Nos. 30B, 30C, 30D, and 30E Great Sutton Street are together a terrace of houses, some with pitched roofs, some with attractive terracotta floral decoration below the windows or the roof lines. The building next to them which turns the corner into St John Street and is numbered No. 130 Clerkenwell Road.

Nos. 30b to 30E Great Sutton Street

North side of Great Sutton Street

We can’t escape the obsession with ‘No. 30’ even when we cross the street. On the north side, going back down the street in the Goswell Road direction, the set of buildings all the way to Northbugh Street is a long red-brick building numbered, Nos. 30 – 35 Great Sutton Street. This, along with No. 20 Northburgh Street, was a factory built in 1935. It hovers between having the look of old-style warehouse and being a modern building.

Nos 32 – 35 Great Sutton Street

Nos 36–43 Great Sutton Street is a surprise when you first seen it. An immediate response may be: ‘How have the Russions managed to build a missile silo in central London without anyone noticing?’ However, the Survey of London describe it as, ‘among the more architecturally refined of post-war commercial buildings locally’.

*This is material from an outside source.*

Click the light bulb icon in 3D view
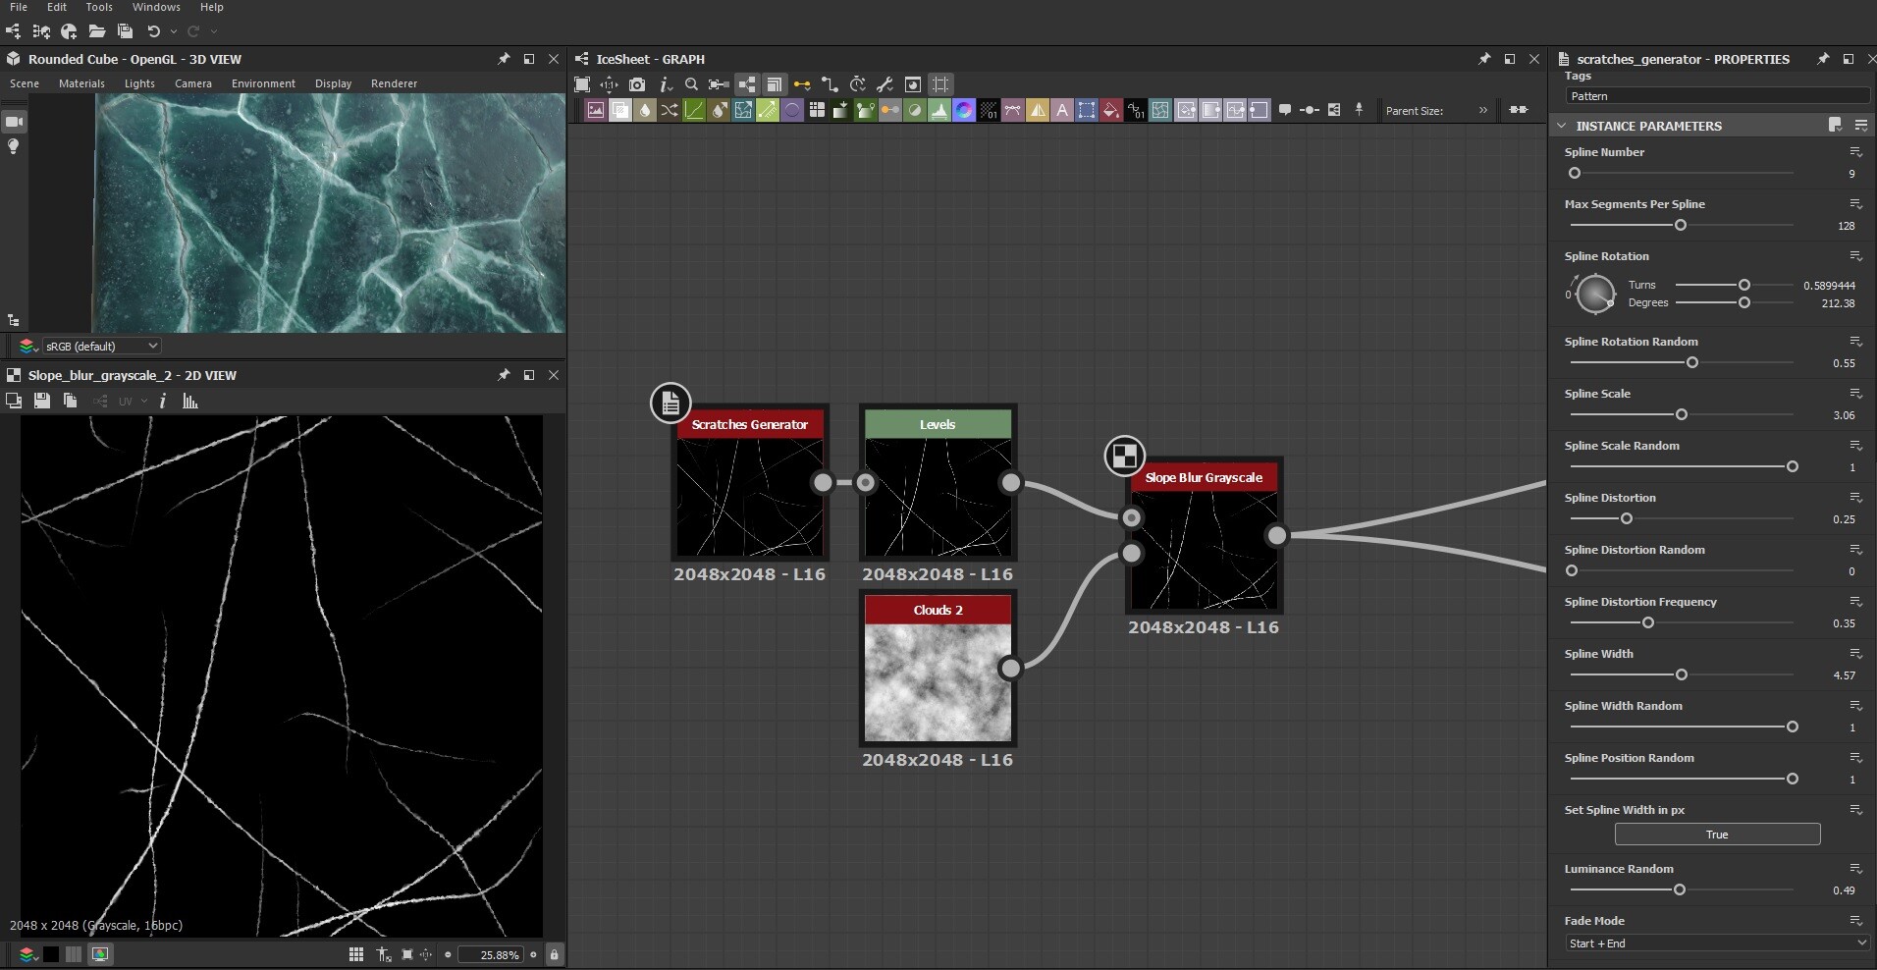Screen dimensions: 1877x970 (14, 147)
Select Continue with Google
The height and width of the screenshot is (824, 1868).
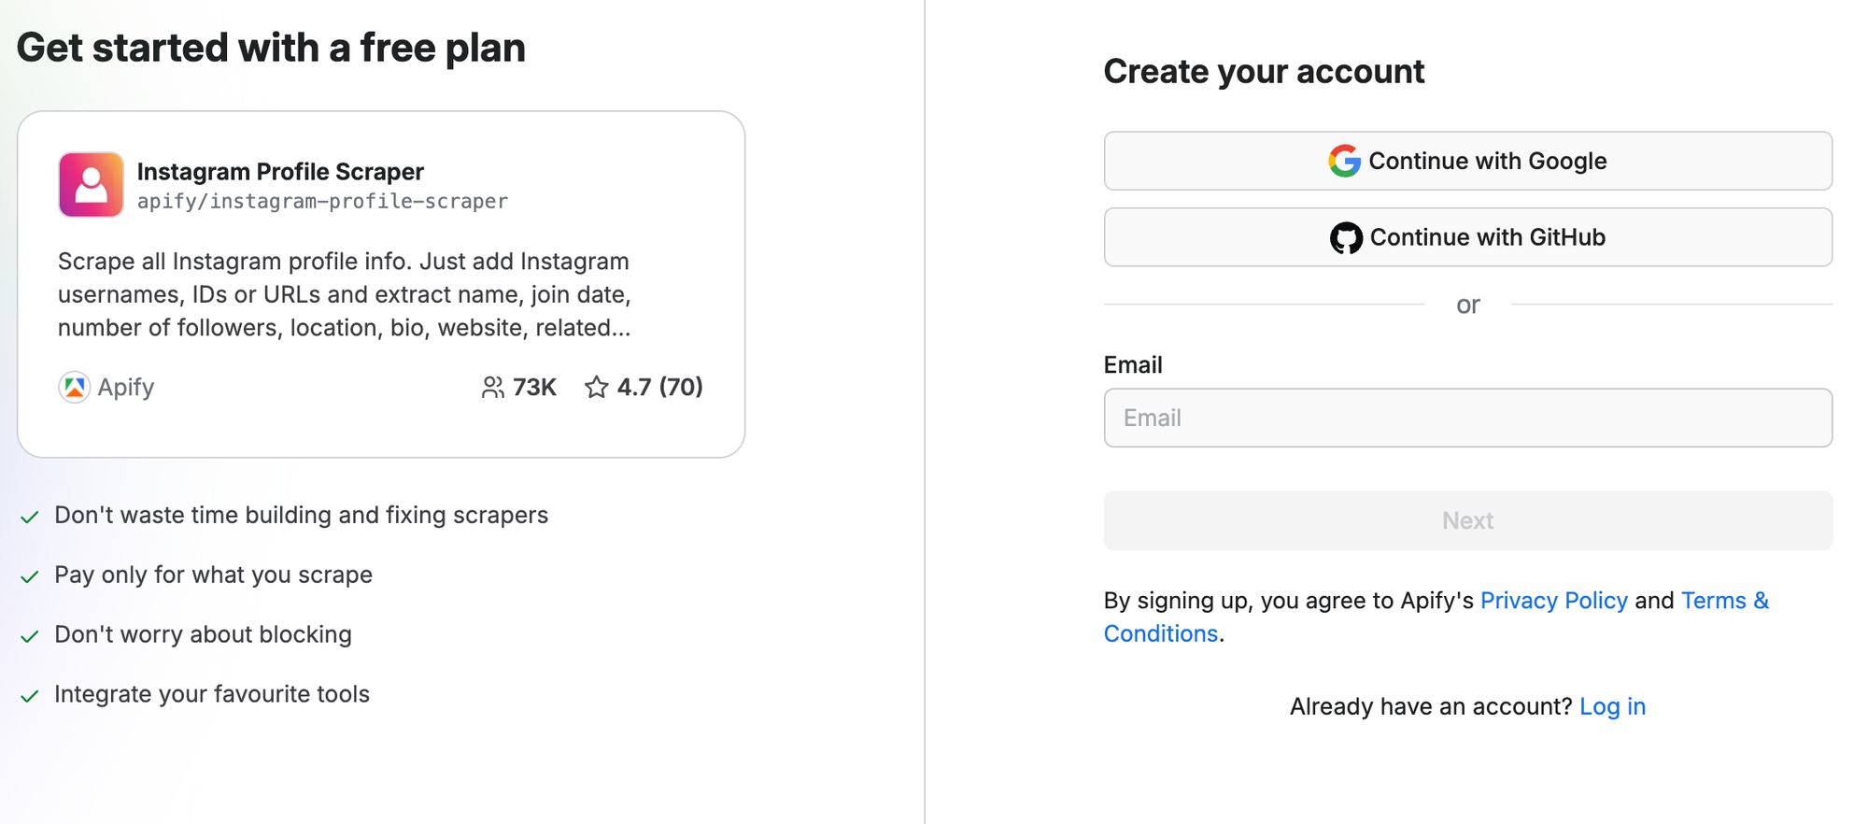(1467, 160)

Listen to this description – it sounds luscious. “The facing of grey-brown brick, uninterrupted by ornamentation or dressings, makes a seamless transition from areas of curtain-walling to the cladding of elements of the reinforced-concrete frame, which are thrown into prominence by the recessing of the windows. The top two floors are contained in a glazed mansard, the framework here of steel, clad in aluminium.”

“Ugly, brown, box” seems a more economical and accurate description to me.

The building was designed in 1973–4 by the architect Ronald Trebilcock as showrooms (for missiles obviously).

If you are in a hurry and cut off the corner from Northburgh Street you risk tripping over six mill-stones which the council have conveniently set in the pavement. They were discovered during excavation and belonged to mills which were operated here in about 1786 by a John Hurwood.

Nos. 36-43 Great Sutton Street

Nos 44 – 47 Great Sutton Street is a good-looking former warehouse, built in 1892, and faced in gault bricks.

No. 45 Great Sutton Street. Sorry for the excessively falling-backwards photograph.

No. 50 Great Sutton Street was originally Nos. 50 – 56 Great Sutton Street and it was built in 1962. It used to have a façade of green panels. It has recently been completely renovated and now has a metal grating finish. The building on the corner is Nos. 41 – 53 Goswell Road.